It's very annoying to have this limitation on my development box, when there won't ever be any users other than me.

I'm aware of the standard workarounds, but none of them do exactly what I want:

  1. authbind (The version in Debian testing, 1.0, only supports IPv4)
  2. Using the iptables REDIRECT target to redirect a low port to a high port (the "nat" table is not yet implemented for ip6tables, the IPv6 version of iptables)
  3. sudo (Running as root is what I'm trying to avoid)
  4. SELinux (or similar). (This is just my dev box, I don't want to introduce a lot of extra complexity.)

So is there some simple sysctl variable for this, or am I just out of luck?

EDIT: In some cases, you can use capabilities to do this.

+11  A: 

The standard way is to make them "setuid" so that they start up as root, and then they throw away that root privilege as soon as they've bound to the port but before they start accepting connections to it. You can see good examples of that in the source code for Apache and INN. I'm told that Lighttpd is another good example.

• SET OF TASKS:
1 > According to the low-ports text, why is authbind not a workable option?
2 > Repeat everything in the low-ports text from "So is there" down to "another good example.".
The records come from a separate, unrelated source.

• INFORMATION PROVIDED:
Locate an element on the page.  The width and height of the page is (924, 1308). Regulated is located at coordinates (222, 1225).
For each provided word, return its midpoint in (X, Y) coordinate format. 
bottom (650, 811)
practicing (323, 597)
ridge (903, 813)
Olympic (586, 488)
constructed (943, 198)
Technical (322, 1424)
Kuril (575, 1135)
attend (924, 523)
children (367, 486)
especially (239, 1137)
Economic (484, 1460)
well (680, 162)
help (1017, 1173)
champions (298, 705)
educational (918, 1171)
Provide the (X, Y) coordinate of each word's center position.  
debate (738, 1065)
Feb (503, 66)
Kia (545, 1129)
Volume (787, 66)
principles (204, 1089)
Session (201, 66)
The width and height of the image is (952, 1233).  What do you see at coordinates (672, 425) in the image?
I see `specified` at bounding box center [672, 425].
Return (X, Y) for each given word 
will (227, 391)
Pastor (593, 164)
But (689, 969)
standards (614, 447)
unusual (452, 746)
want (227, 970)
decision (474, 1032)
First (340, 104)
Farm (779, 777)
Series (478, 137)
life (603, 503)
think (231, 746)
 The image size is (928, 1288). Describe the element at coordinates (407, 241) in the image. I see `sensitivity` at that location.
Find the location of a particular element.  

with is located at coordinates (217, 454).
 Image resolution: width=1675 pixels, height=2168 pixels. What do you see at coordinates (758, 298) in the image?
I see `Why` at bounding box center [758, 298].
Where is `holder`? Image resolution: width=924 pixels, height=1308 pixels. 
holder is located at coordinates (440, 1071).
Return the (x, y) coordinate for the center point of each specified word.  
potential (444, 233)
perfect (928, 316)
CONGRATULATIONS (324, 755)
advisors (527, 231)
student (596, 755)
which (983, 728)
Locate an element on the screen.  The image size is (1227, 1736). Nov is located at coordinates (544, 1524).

• WRITTEN ANSWERS:
1 > The version in Debian testing, 1.0, only supports IPv4.

2 >
So is there some simple sysctl variable for this, or am I just out of luck?

EDIT: In some cases, you can use capabilities to do this.

+11  A: 

The standard way is to make them "setuid" so that they start up as root, and then they throw away that root privilege as soon as they've bound to the port but before they start accepting connections to it. You can see good examples of that in the source code for Apache and INN. I'm told that Lighttpd is another good example.